Seeley Swan Pathfinder -

By Nathan Bourne

Remembering Mr. Nelson

Editor's Note


Nathan Bourne, Pathfinder

A memorial honoring Cliff Nelson sits in front of Seeley Lake Elementary's gymnasium. This Friday, Sept. 30, marks 20 years since Nelson's murder, which remains unsolved.

SEELEY LAKE - It's been 20 years this Sept. 30, since the unsolved murder of seventh and eighth-grade teacher Cliff Nelson. His 20-year tenure at Seeley Lake Elementary came to an end that night but his memories live on in those of us who were lucky enough to have known him as Mr. Nelson.

On this anniversary I find myself in a strange place, one that even Mr. Nelson would have found to be most amusing, owning the Seeley Swan Pathfinder. Tonight as I scroll though the archives of the Pathfinder, floods of memories come back, old names I hadn't thought of in ages, the plays we did, the "Red List", Little League, trips to Glacier and Yellowstone, and many more.

I thought I would share one of those memories that I think about regularly.

Mr. Nelson and I got off to a rocky beginning that started before I even came into seventh grade. I didn't have much respect for him and he didn't seem to have much for me.

When students hit the sixth grade, at that time, they moved from the main building into the Junior High building where Mr. Nelson taught. Sixth-graders seemed to be a bit terrified of him even though they didn't have him as a teacher yet and I was no different.

I regularly got into trouble in the hallway. For such a quiet guy he sure could yell when he wanted to. My older brother got in a lot of trouble with Mr. Nelson too so it didn't surprise me that I was having issues as well.

When I started the seventh grade it seemed like Mr. Nelson was always out to get me. My name was permanently on the "Red List" and I recall staying after school in detention regularly for the first several months of seventh grade. I am sure I was an angel.

One afternoon as I sat in detention, Mr. Nelson came in and sat down across the table from me. What he said that day changed our relationship from then on and impacted nearly all my interactions with people since.

Mr. Nelson said that he had just realized that he was treating me based on his experience with my brother. He questioned if I was treating him differently because of my brother's experience with him.

Mr. Nelson went on to say that in the morning he would throw out what he thought he knew about me and asked if I could do the same for him. Start anew and form our opinions based on our experiences with each other not on someone else's experience.

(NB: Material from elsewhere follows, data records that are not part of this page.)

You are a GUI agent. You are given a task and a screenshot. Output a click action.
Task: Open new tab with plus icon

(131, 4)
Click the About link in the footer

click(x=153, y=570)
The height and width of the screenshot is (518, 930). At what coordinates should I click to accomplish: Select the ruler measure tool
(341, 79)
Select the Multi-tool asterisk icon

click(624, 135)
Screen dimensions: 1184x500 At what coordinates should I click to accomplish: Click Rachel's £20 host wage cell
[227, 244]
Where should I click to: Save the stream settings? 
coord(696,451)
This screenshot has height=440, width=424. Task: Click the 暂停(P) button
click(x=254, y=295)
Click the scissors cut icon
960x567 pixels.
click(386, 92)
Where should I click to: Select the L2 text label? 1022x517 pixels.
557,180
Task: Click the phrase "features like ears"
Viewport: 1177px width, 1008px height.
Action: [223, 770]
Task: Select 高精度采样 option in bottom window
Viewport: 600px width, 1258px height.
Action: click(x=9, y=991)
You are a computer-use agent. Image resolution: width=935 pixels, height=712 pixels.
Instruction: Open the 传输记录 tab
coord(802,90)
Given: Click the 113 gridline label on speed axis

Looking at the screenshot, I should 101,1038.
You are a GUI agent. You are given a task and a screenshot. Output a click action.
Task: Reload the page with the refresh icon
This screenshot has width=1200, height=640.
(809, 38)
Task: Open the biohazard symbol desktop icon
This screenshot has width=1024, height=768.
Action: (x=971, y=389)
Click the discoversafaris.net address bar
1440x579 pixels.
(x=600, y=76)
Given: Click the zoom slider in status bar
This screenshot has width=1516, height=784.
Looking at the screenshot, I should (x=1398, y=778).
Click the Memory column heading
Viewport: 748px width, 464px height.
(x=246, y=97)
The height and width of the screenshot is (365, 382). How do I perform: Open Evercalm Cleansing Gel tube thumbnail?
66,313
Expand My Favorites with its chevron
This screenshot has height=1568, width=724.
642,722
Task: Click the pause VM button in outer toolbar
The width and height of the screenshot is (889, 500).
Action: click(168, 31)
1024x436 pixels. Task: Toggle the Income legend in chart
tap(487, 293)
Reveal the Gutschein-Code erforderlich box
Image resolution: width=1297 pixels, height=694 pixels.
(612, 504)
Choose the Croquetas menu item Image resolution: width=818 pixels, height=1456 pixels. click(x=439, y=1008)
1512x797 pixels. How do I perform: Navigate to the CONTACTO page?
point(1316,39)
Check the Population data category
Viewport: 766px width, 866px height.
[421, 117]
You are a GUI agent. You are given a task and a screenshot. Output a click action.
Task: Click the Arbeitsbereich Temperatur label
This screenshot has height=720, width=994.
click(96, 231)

We both took that advice to heart and he became one of my favorite teachers.

I've applied this throughout my life, always forming my opinions of people based on how they interact with me and never based on opinions of others. It's treated me well.

I will share this memory on the Pathfinder's Facebook page and I encourage all of you who knew Cliff Nelson as Mr. Nelson to share a memory as well.


Reader Comments

CCrouch writes:

Mr. Nelson was a major part of my life, and remains that way today. I was a shy, insecure young man with very little guidance in life. He saw that, and made a point to give me confidence. He promised to read my Louis L'Amour books if I would read his Native American books. He cast me as the lead in Henry V - although that may not have been the best idea. I lived 30 minutes away from the Seeley crowd, but he stopped to pick me up on the way to Missoula to eat pizza & watch a movie (later realizing that Porkies may not have been the best choice, and got in a car wreck after dropping me off). He took 4 of us on a 3 day trip to see historical places in Montana that otherwise we may not have experienced...on his dime...during the summer. He drove to Hamilton to see me graduate from high school, and continued to write letters to me to see how things were going right up until the end. Essentially, he & Mrs. Hart taught me well enough that now I write for a living.  His picture hangs in my hallway, which is the Hall of Fame for people in my life. I owe a lot to him, but all he ever wanted was to be able to teach kids, and make their lives better - big ways or small. Never sought out recognition, didn't get enough. Share your stories - this man deserves to never be forgotten.

Mikeh40 writes:

He was incredible! He lived across the river from us. I remember our class going to his home for hot apple cider and the going out to sing Christmas carols durning the holiday. Also Hans, Troy, and myself going with him to Missoula for pizza and a movie, still remember the movie Blue Thunder. Miss him every day.

Tracy writes:

Mr. Nelson had such a profound impact on me and countless others! He believed in me like no other teach did. He pushed me, a lot... but that is because he saw something in me that I didn't know was there. We all still talk about him and share stories. Although my daughter has never met him, she knows about Mr. Nelson and how much he meant to me:). Can't believe it has been 20 years............. Cheers to you Cliff, your memory will live on.